The average dividend growth rate of the fund over the last 10 years has been 9.26%, average dividend growth over the last 5 years has been 9%. The current yield is just 1.75%, and the dividend is paid out quarterly. The fund's expense ratio is good at .06%
This fund has performed reasonably well compared to other funds and benchmarks, even though other dividend-based exchange traded funds such as the Schwab U.S. Dividend Equity ETF (SCHD) have performed better, and this fund has also underperformed the S&P 500 as well. The Schwab dividend fund has outperformed the Vanguard fund by 10% over the last 3 years. When you consider both income and total returns, the Schwab fund is up 65% while the Vanguard fund is up 55%. This Vanguard fund has also underperformed other funds this year that are more overweight inflation, such as the WisdomTree U.S. High Dividend Fund (DHS), and the Virtus Real Asset Income ETF (VRAI). The WisdomTree fund currently yields 2.78%, and the Virtus Real Asset Income fund, a real estate fund, currently yields 3.39%.
Investing is about the future, not the past, and this Vanguard fund is likely to underperform other exchange traded funds that offer more protection such as the Vanguard High Dividend Yield ETF (VYM), a fund that is more heavily overweight the financial and energy sectors. The Vanguard High Dividend Yield fund has 22% of its holdings in the financial sector and 13% in energy and basic materials.
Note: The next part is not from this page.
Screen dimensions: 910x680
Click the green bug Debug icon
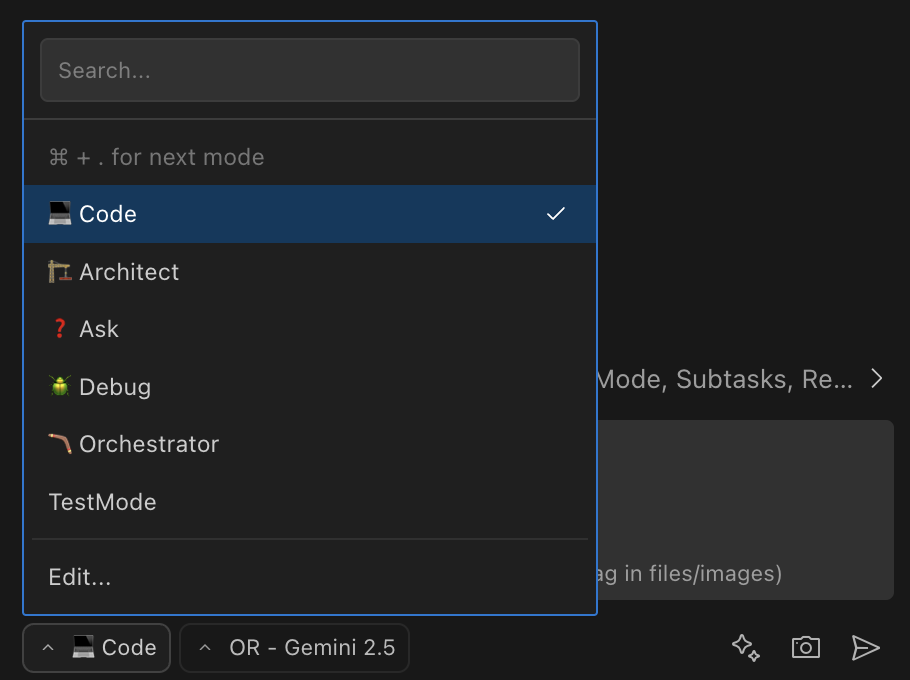pos(60,386)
Inflation has consistently been at 5% or higher for over a year now as measured by the consumer price index. With wages rising, supply chain issues continuing, and geopolitical tensions high, high prices in many sectors are likely here to stay.
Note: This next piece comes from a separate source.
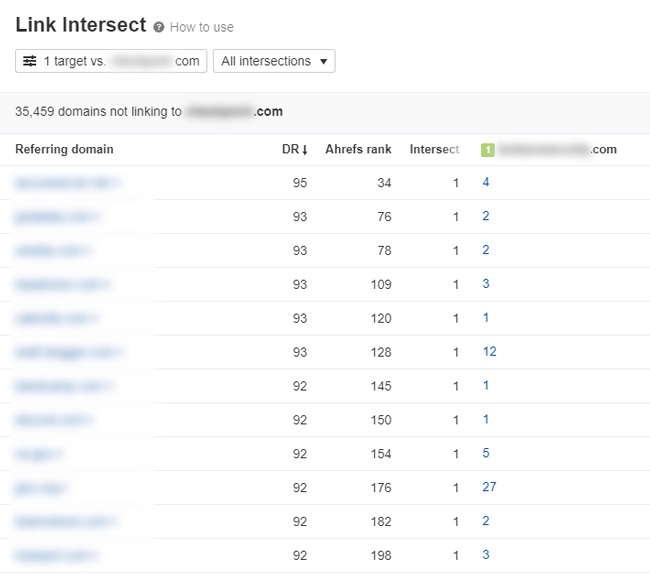
Task: Open the referring domain with Ahrefs rank 76
Action: 58,217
Inflation has been running over 5% for over a year, and there is no reason to think inflation rates will drop significantly anytime soon. Inflation has been at over 6% for much of this year, and this fund has underperformed most leading dividend funds this year, returning negative 4.9%.
The Vanguard Dividend Appreciation Fund is overweight the financial sector, an industry obviously likely to outperform in an inflationary environment as rates rise, but this fund has no exposure to energy stocks, and very minimal exposure to commodities as a whole, since only 5% of the fund's holdings are in basic materials. This fund does have favorable exposure to a weak dollar because the fund is exclusively large-cap holdings, so there is a lot of international leverage, but this is still an investment that is likely to significantly underperform other dividend funds more overweight energy and basic material stocks. This fund is not likely to perform well in an inflationary environment such as the one we are in, and the Vanguard fund has also been volatile for an investment vehicle heavily overweight defensive sectors such as health care and consumer defensives, with a beta of .88.
With rates still low and likely to remain low for some time, many investors are being forced to be more creative to get the same returns these individuals have gotten in previous years as indexes and funds hit record highs. Even though this Vanguard fund has performed well over the last 5 years, investors seeking stable income and solid returns in an inflationary environment are more likely to be better positioned to get inflation-adjusted returns by picking investment funds that are more heavily overweight commodities and basic materials than this investment vehicle. Funds such as the WisdomTree U.S. High Dividend Fund offer better current yields and are better positioned to offer inflation-adjusted returns in the current economic and investing environment.